● **WRITTEN INSTRUCTION**: Print the lines starting with the one containing "Image resolution: width=866" and going on through the one containing "pyautogui.click(x=243, y=169)", with both of those included. Leave the pictures out of your answer.

● **SOURCE RECORDS**:
-- start --
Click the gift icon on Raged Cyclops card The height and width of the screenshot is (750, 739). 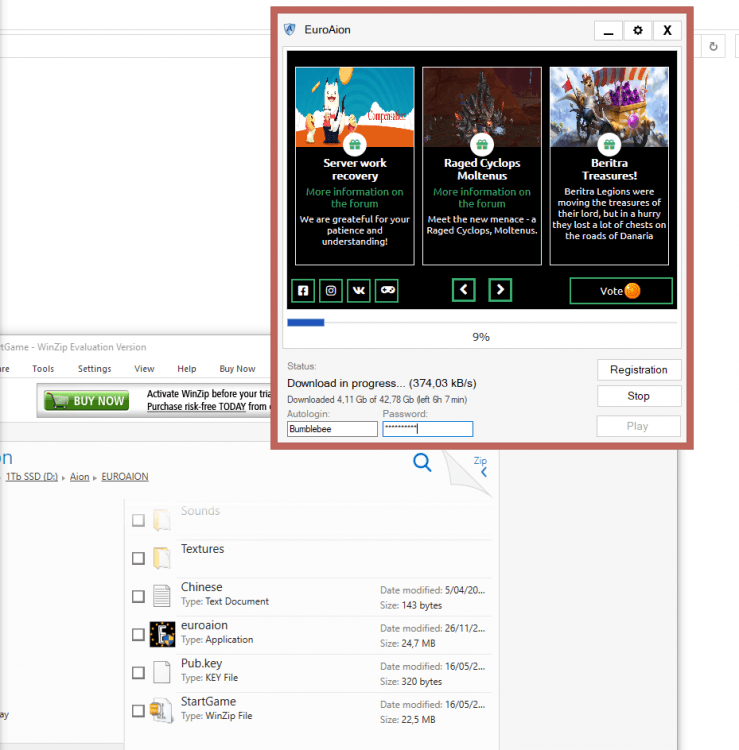[x=481, y=146]
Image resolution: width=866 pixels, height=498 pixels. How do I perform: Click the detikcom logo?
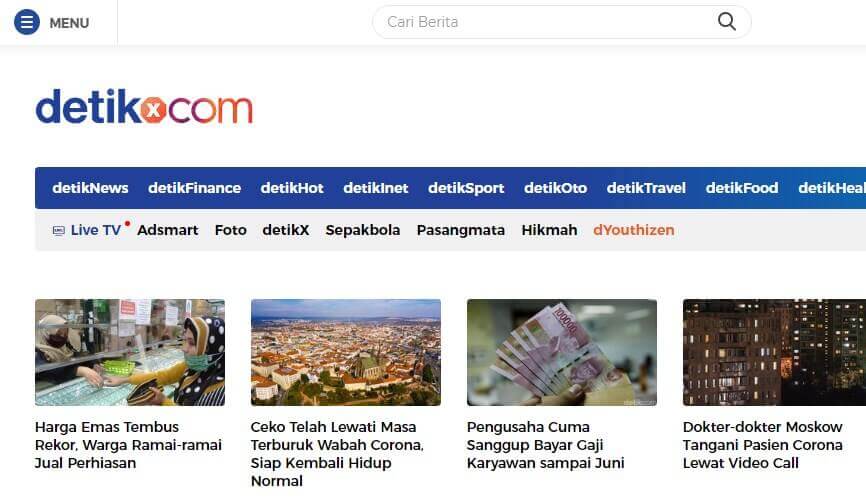click(x=144, y=107)
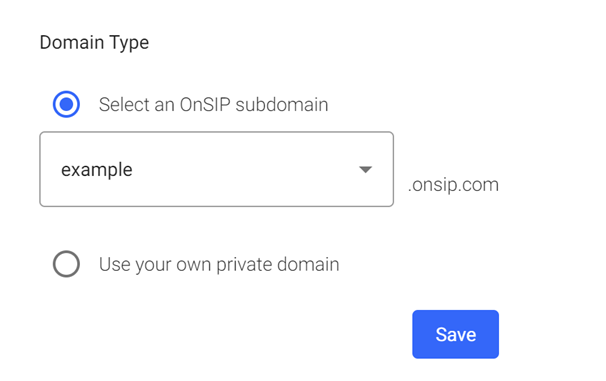Click the empty area inside the subdomain select box
Image resolution: width=606 pixels, height=381 pixels.
pyautogui.click(x=243, y=169)
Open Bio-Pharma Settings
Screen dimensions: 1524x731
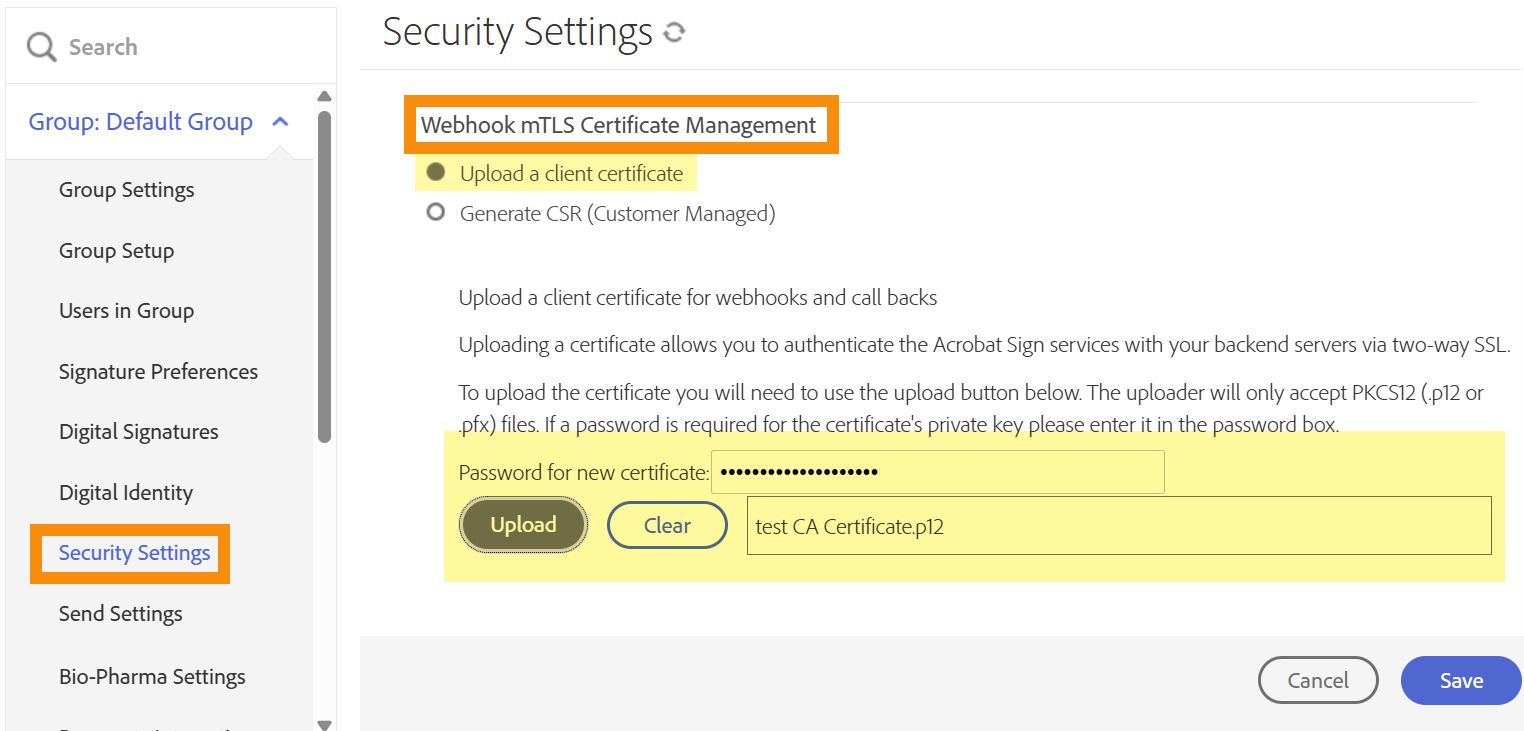point(151,676)
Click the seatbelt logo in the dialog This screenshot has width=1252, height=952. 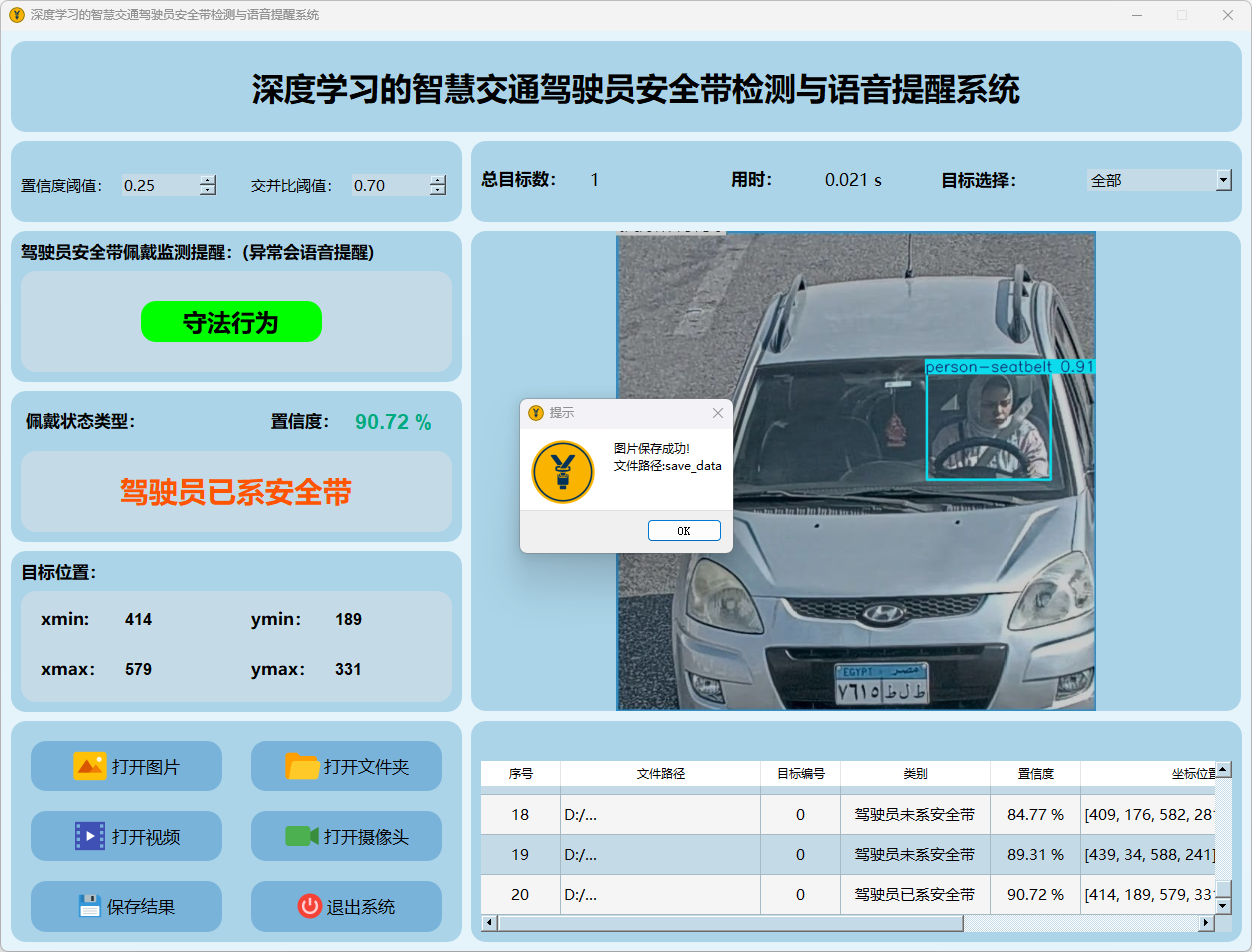coord(563,472)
-- end --
● **ANSWER BELOW**:
Image resolution: width=866 pixels, height=498 pixels. How do I perform: Click the detikcom logo?
click(x=144, y=107)
Click the empty area inside the subdomain select box
Image resolution: width=606 pixels, height=381 pixels.
pyautogui.click(x=243, y=169)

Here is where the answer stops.